If \(\mu _i = 0\) or 1, then \(\Upsilon _i = 1\). Hence \(\mathcal {G}_i = e - e^{\Upsilon _i} = 0\). Therefore, if \(\mu _i = 0\) or 1, for all \(x_i \in U\), then \(H = \frac{1}{n}\sum (1 - 1)0 = 0\), the minimum value for H (Since \(\Upsilon _i \in [0, 1]\), \(e - e^{\Upsilon _i}\) has a lower bound at 0.).

Proof of \(P_2\)

Since \(\mu _i \in [0, 1]\), \(\Upsilon _i \in [0, 1]\). At \(\mu _i = 0\) or 1, \(\Upsilon _i = 1\).

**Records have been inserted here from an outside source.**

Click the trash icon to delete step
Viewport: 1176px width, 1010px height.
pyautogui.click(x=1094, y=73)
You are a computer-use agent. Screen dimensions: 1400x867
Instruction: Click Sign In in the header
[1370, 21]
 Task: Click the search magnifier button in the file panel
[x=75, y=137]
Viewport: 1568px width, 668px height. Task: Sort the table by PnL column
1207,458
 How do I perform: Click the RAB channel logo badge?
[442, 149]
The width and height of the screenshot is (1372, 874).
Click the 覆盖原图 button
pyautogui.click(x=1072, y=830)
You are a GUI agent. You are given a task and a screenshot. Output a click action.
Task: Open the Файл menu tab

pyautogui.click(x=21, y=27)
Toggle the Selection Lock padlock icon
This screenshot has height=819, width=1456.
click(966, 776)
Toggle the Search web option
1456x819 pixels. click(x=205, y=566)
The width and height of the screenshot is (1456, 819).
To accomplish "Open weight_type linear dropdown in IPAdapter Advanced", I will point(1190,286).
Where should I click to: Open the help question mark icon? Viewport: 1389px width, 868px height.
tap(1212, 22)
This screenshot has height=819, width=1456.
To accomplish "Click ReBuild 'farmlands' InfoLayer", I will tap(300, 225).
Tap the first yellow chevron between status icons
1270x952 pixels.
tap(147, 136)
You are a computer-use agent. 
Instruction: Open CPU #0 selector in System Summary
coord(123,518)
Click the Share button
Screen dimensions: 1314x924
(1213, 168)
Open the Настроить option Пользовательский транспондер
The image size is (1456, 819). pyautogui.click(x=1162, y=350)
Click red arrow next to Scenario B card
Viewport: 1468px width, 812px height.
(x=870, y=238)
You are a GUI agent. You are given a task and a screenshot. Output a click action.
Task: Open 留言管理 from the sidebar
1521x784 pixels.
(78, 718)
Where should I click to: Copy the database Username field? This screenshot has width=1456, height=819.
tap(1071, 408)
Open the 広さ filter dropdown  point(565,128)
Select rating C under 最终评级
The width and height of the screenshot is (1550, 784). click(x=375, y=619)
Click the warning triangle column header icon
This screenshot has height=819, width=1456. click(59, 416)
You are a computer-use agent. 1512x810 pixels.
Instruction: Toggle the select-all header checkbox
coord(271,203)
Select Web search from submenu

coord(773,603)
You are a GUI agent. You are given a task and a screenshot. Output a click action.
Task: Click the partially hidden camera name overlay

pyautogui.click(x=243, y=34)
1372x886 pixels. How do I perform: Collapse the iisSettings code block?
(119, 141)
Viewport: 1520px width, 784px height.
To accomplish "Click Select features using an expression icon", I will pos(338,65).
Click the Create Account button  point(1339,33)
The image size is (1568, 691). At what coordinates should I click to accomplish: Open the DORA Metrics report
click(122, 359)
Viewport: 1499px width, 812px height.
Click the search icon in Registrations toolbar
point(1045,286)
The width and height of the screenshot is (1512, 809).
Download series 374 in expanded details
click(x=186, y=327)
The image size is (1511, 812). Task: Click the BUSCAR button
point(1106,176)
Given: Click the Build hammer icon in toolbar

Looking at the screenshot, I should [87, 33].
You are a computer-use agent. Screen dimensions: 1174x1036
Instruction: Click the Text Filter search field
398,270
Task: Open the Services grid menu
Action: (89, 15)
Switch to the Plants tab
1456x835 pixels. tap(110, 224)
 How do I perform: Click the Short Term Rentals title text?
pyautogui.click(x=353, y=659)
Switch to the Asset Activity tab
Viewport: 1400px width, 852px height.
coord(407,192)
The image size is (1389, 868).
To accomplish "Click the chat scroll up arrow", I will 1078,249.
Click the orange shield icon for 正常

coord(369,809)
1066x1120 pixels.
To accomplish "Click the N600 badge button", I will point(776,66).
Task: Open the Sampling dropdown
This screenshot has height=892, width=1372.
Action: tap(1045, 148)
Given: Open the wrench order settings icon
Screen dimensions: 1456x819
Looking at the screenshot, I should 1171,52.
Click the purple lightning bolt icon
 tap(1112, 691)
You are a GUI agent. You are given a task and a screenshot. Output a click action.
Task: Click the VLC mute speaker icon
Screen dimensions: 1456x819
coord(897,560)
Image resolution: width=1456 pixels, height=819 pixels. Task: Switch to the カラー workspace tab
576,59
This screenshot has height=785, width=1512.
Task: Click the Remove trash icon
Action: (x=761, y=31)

As \(\mu _i\) moves towards 0.5, \(\Upsilon _i\) decreases towards 0, and \(\mathcal {G}_i\) increases towards \(e - 1\), the upper bound for \(\mathcal {G}_i\). If \(\mu _i = 0.5\), for all \(x_i \in U\), then \(H = \frac{1}{n}\sum _{i = 1}^n(1 - 0)(e - 1) = (e - 1)\), the maximum possible value for H.

Proof of \(P_3\)

We know that \(\Upsilon _i\) decreases as \(\mu _i\) increases in the interval [0, 0.5], and \(\Upsilon _i\) increases as \(\mu _i\) increases in the interval [0.5, 1]. For a given a, therefore, both \((1 - \Upsilon _i)\) and \(\mathcal {G}_i = (e - e^{(\Upsilon _i)^a})\) are monotonically increasing for \(\mu _i \in [0, 0.5]\), and is monotonically decreasing for \(\mu _i \in [0.5, 1]\), and attains the maximum value at \(\mu _i = 0.5\). Resultantly, \(H = \frac{1}{n}\sum _{i = 1}^n(1 - \Upsilon _i)(e - e^{(\Upsilon _i)^a})\) varies in the same way.

Proof of \(P_4\)

The proof follows trivially from that for Property 3.

Proof of \(P_5\)

We know that \(\Upsilon _i = 2*|0.5 - \mu _i|\). Therefore, \(\overline{\Upsilon }_i = 2*|0.5 - (1 - \mu _i)| = |-(0.5 - \mu _i)| = |0.5 - \mu _i| = \Upsilon _i\). Hence \(H = {H}^{'}\).